Tuesday, February 19th 2013
![AMD](https://tpucdn.com/images/news/amd-v1734446766296.png)
AMD "Jaguar" Micro-architecture Takes the Fight to Atom with AVX, SSE4, Quad-Core
AMD hedged its low-power CPU bets on the "Bobcat" micro-architecture for the past two years now. Intel's Atom line of low-power chips caught up in power-efficiency, CPU performance, to an extant iGPU performance, and recent models even feature out-of-order execution. AMD unveiled its next-generation "Jaguar" low-power CPU micro-architecture for APUs in the 5W - 25W TDP range, targeting everything from tablets to entry-level notebooks, and nettops.

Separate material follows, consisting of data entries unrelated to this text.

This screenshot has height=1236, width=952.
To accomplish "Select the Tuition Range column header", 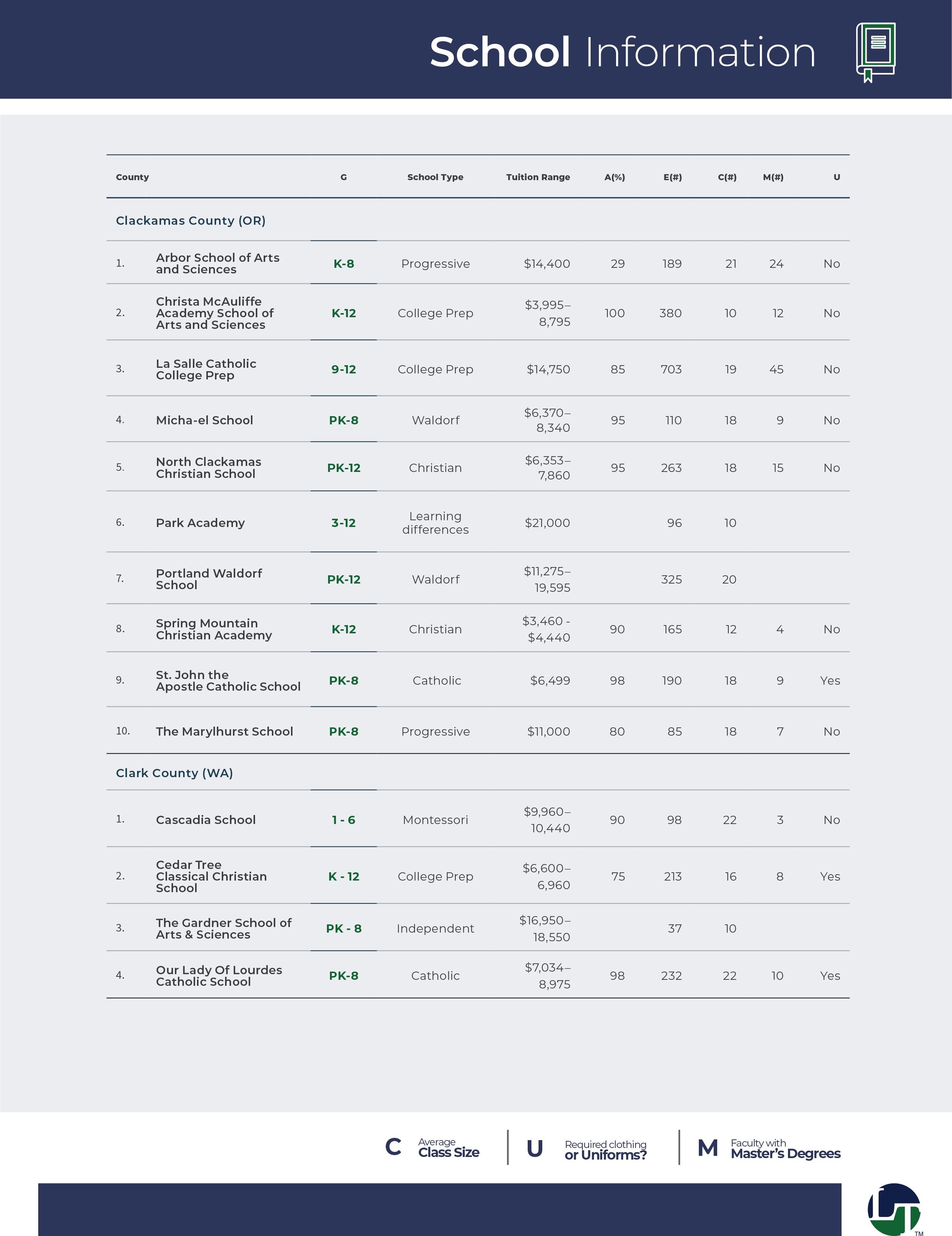I will [538, 177].
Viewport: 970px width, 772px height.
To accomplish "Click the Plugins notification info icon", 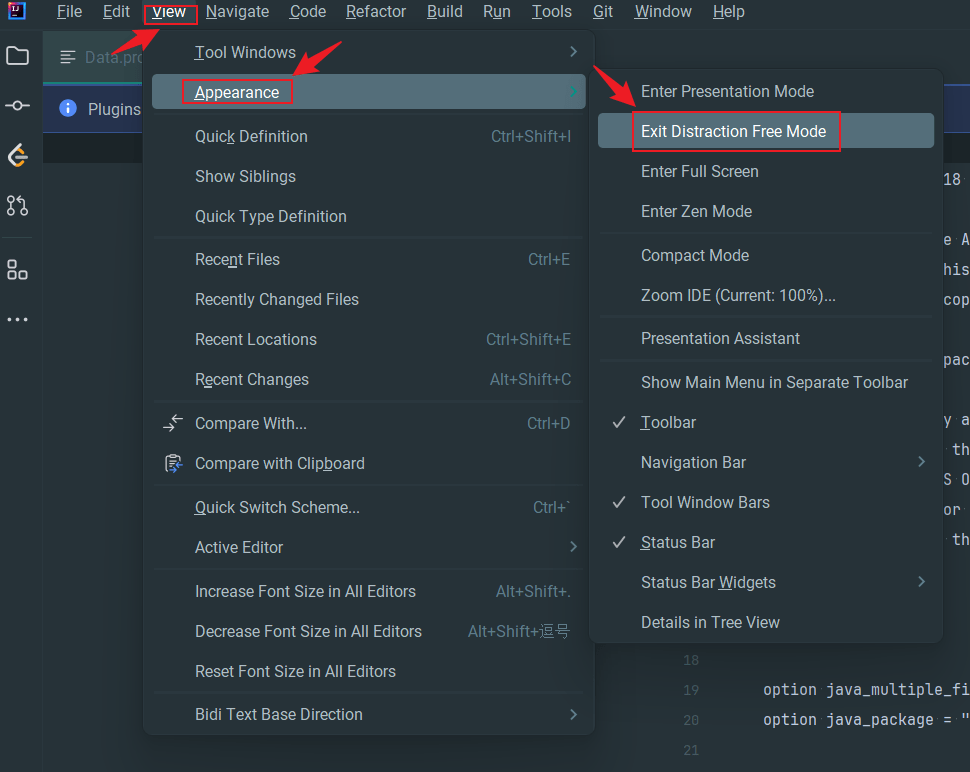I will point(68,109).
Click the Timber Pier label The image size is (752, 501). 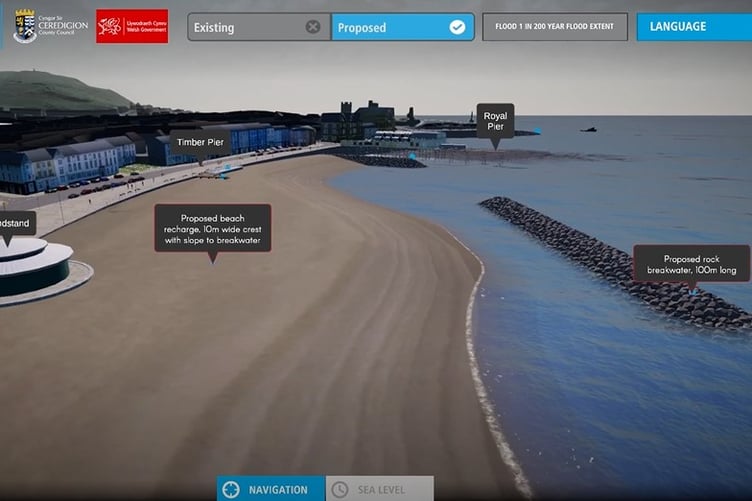point(198,143)
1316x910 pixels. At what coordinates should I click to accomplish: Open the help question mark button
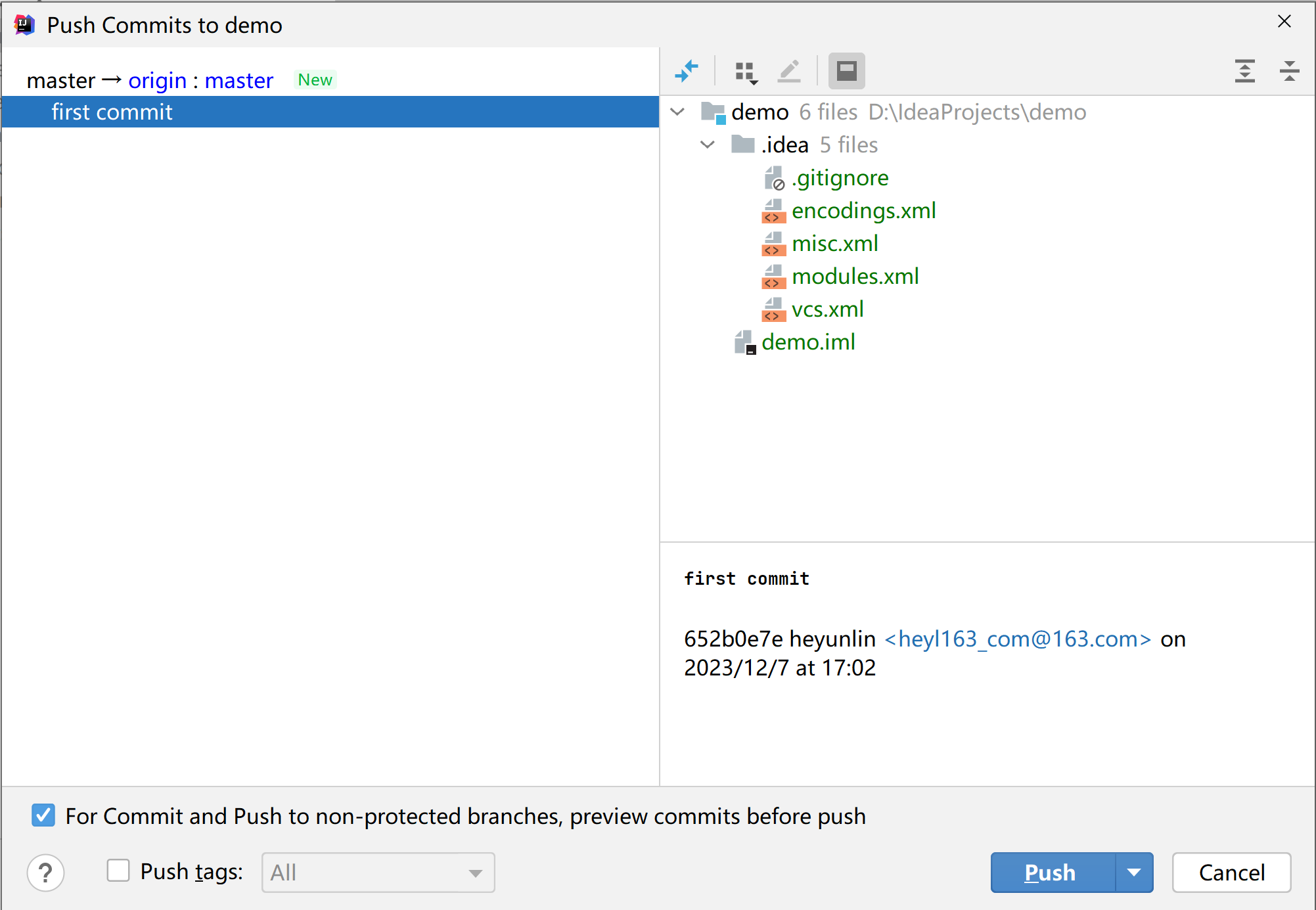(45, 873)
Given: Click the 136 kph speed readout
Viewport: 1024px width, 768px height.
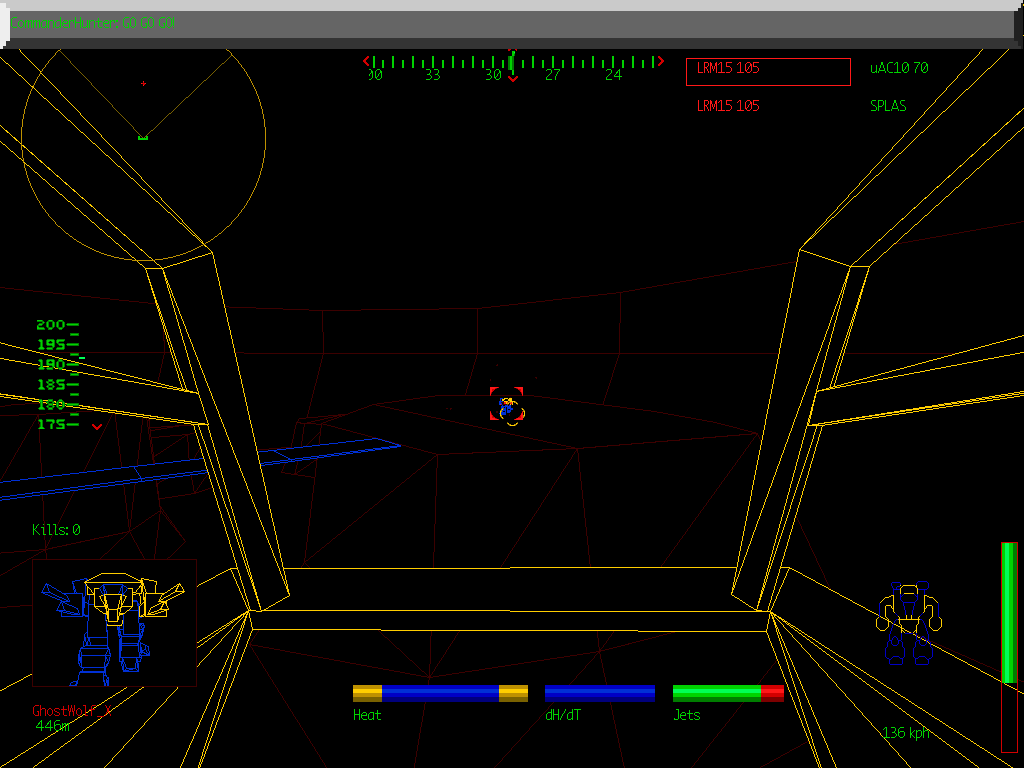Looking at the screenshot, I should click(x=906, y=732).
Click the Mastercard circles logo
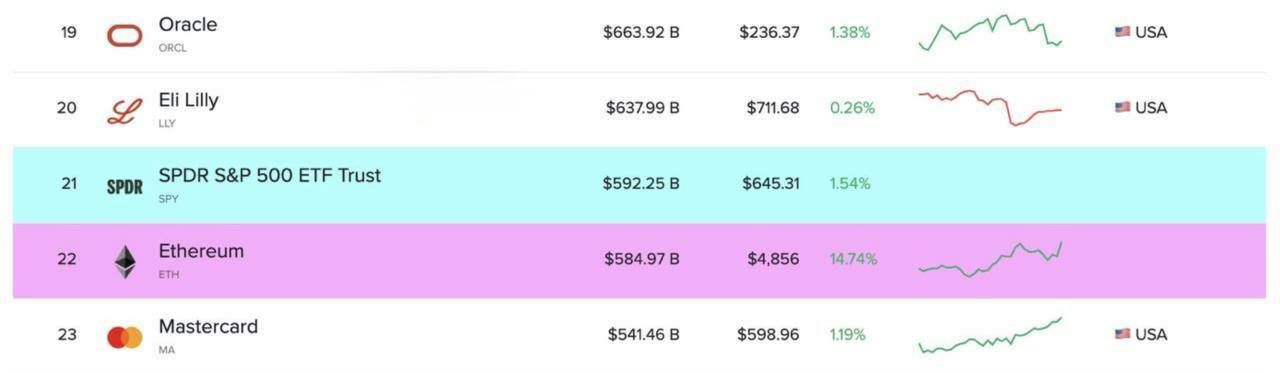The height and width of the screenshot is (373, 1280). pyautogui.click(x=125, y=338)
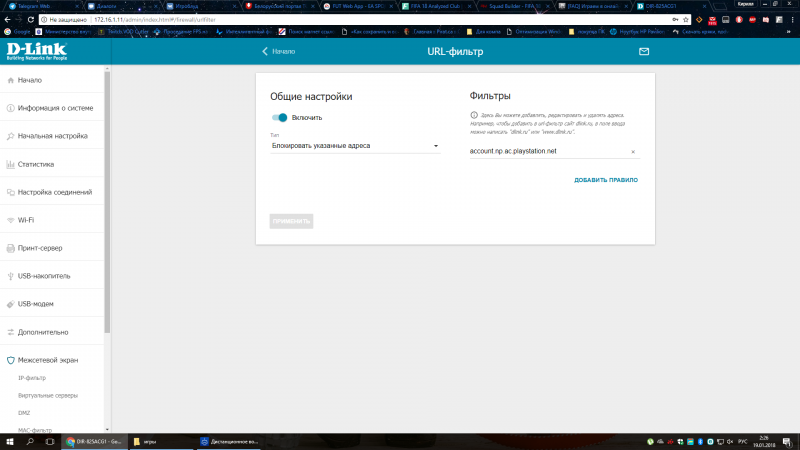Open the Тип filter type dropdown

(x=355, y=146)
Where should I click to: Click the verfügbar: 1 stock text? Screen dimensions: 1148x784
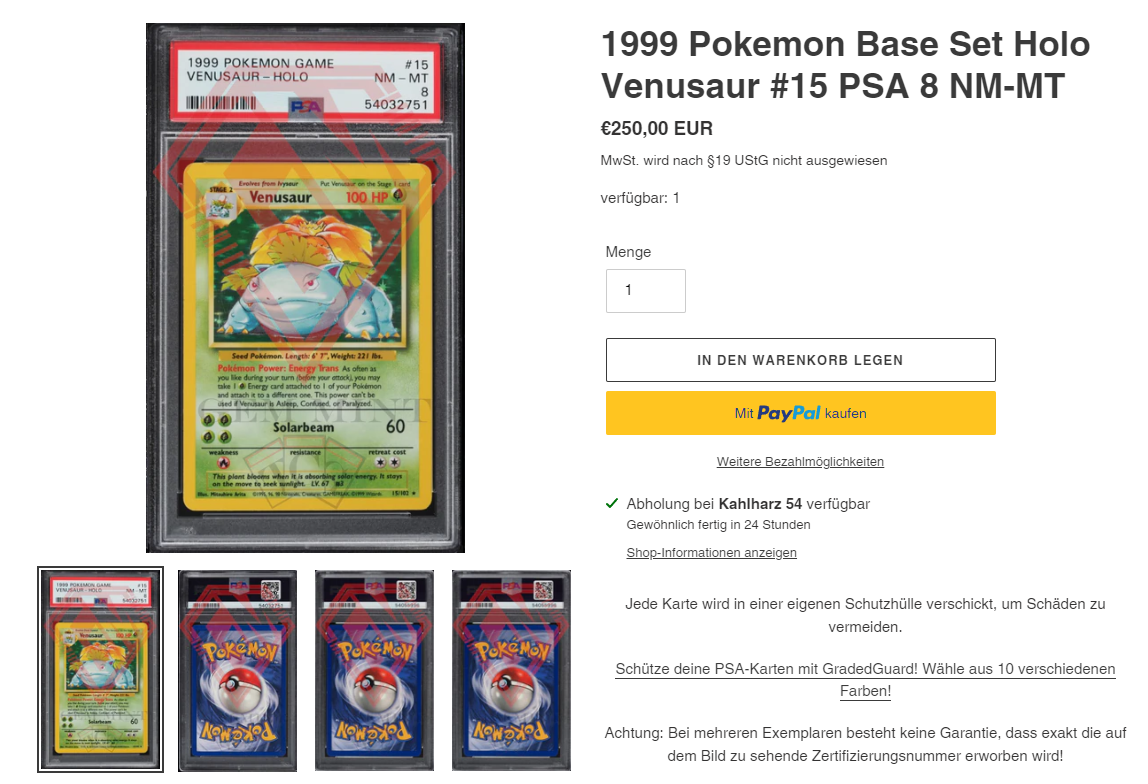click(x=640, y=198)
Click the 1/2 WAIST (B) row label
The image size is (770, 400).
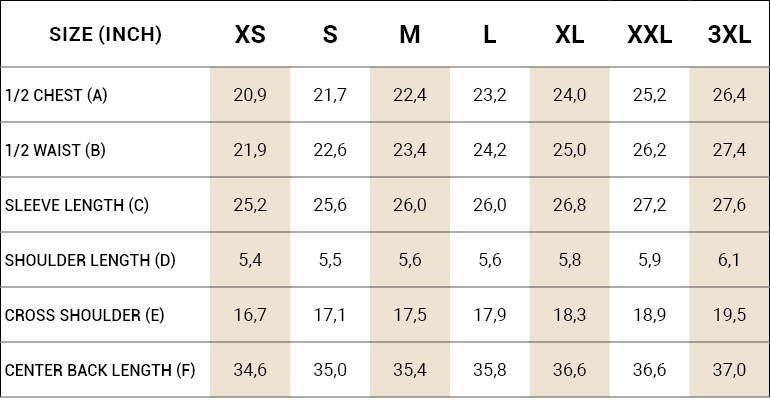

At its presentation at the 60th ISSC 2013 conference, AMD detailed "Jaguar," revealing a few killer features that could restore the company's competitiveness in the low-power CPU segment. To begin with, APUs with CPU cores based on this micro-architecture will be built on TSMC's 28-nanometer HKMG process. Jaguar allows for up to four x86-64 cores. The four cores, unlike Bulldozer modules, are completely independent, and only share a 2 MB L2 cache."Jaguar" x86-64 cores feature a 40-bit wide physical address (Bobcat features 36-bit), 16-byte/cycle load/store bandwidth, which is double that of Bobcat, a 128-bit wide FPU data-path, which again is double that of Bobcat, and about 50 percent bigger scheduler queues. The instruction set is where AMD is looking to rattle Atom. Not only does Jaguar feature out-of-order execution, but also ISA instruction sets found on mainstream CPUs, such as AVX (advanced vector extensions), SIMD instruction sets such as SSSE3, SSE4.1, SSE4.2, and SSE4A, all of which are quite widely adopted by modern media applications. Also added is AES-NI, which accelerates AES data encryption. In the efficiency department, AMD claims to have improved its power-gating technology that completely cuts power to inactive cores, to conserve battery life.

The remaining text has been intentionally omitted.